--- START ---
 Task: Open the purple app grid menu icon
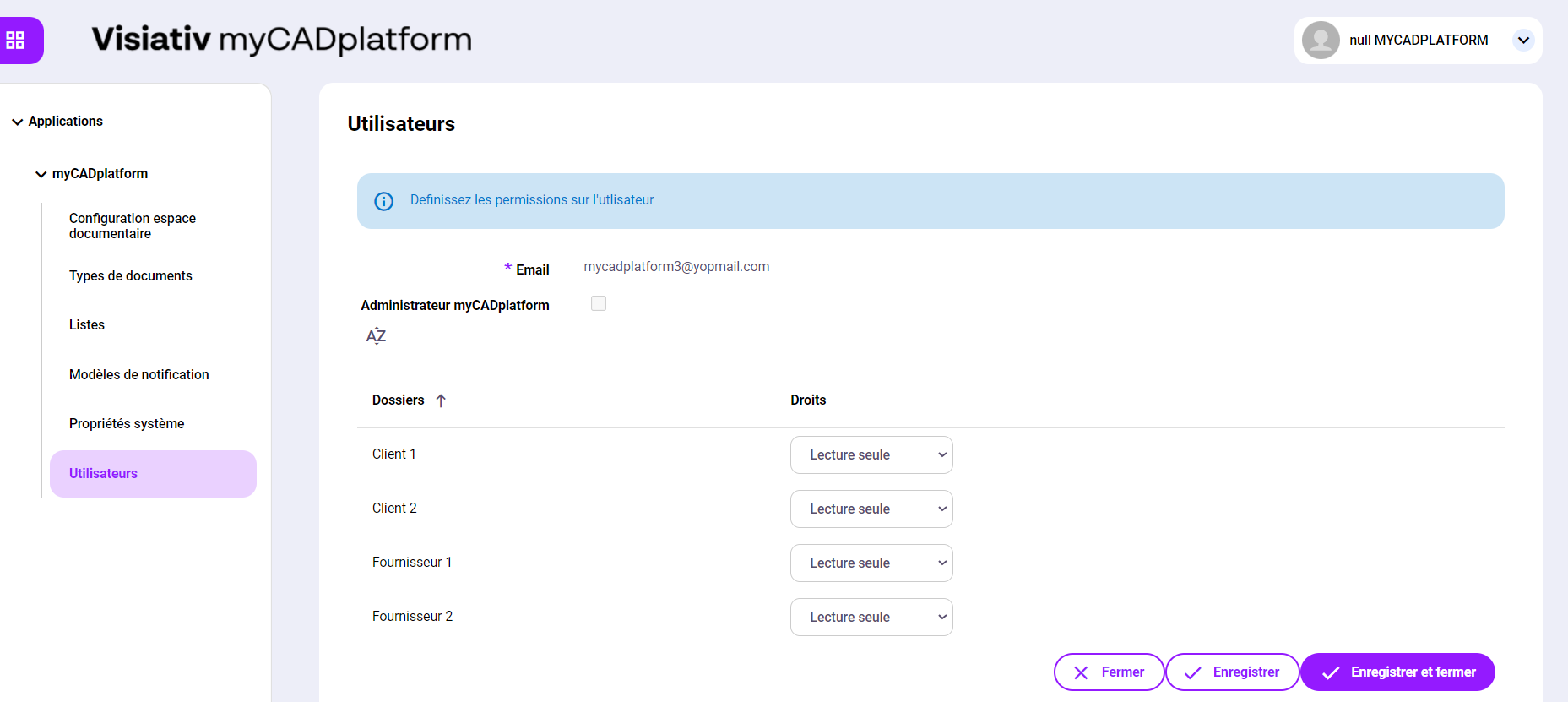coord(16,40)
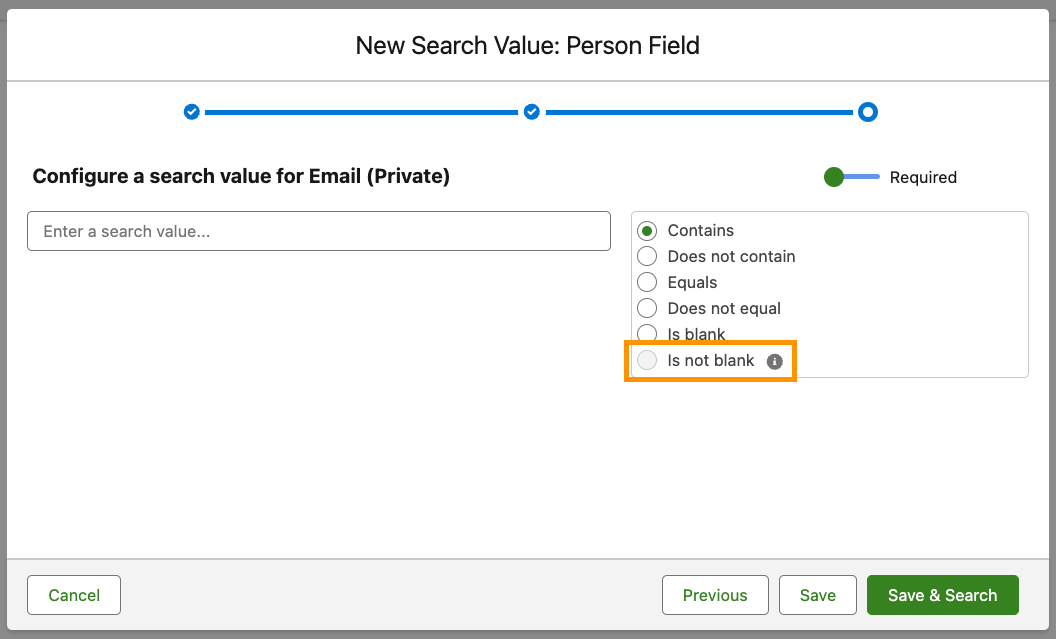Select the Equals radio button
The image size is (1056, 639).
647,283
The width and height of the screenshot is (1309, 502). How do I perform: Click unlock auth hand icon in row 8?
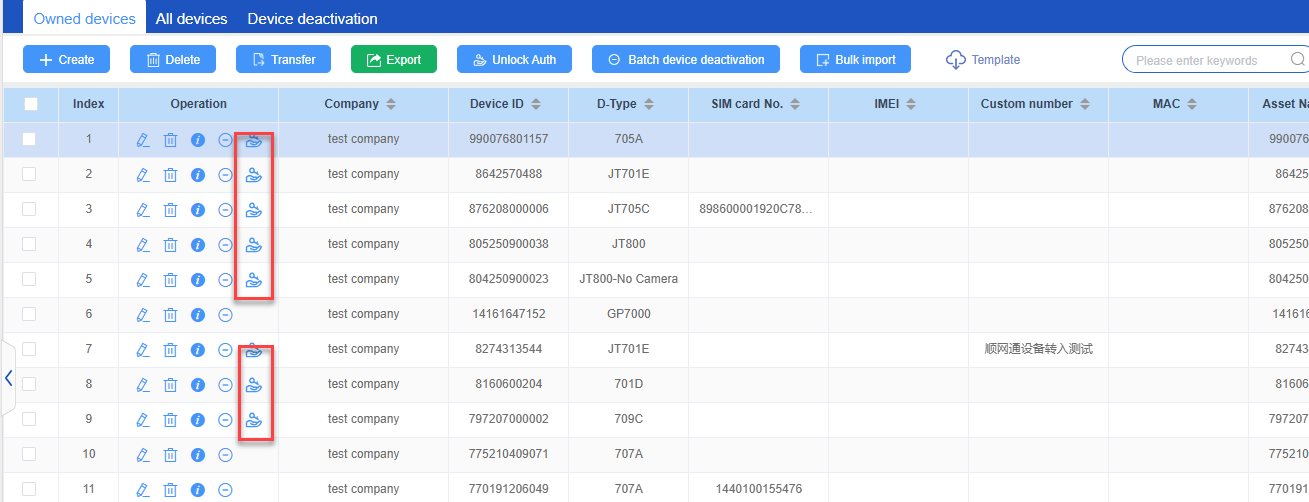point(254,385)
--- END ---
(Your task): Only the pictures are to be left out; the rest of the material above should be printed verbatim.

(Answer below):
 Task: Open the purple app grid menu icon
coord(16,40)
Select the Equals radio button
The image size is (1056, 639).
647,283
The width and height of the screenshot is (1309, 502). How do I perform: Click unlock auth hand icon in row 8?
point(254,385)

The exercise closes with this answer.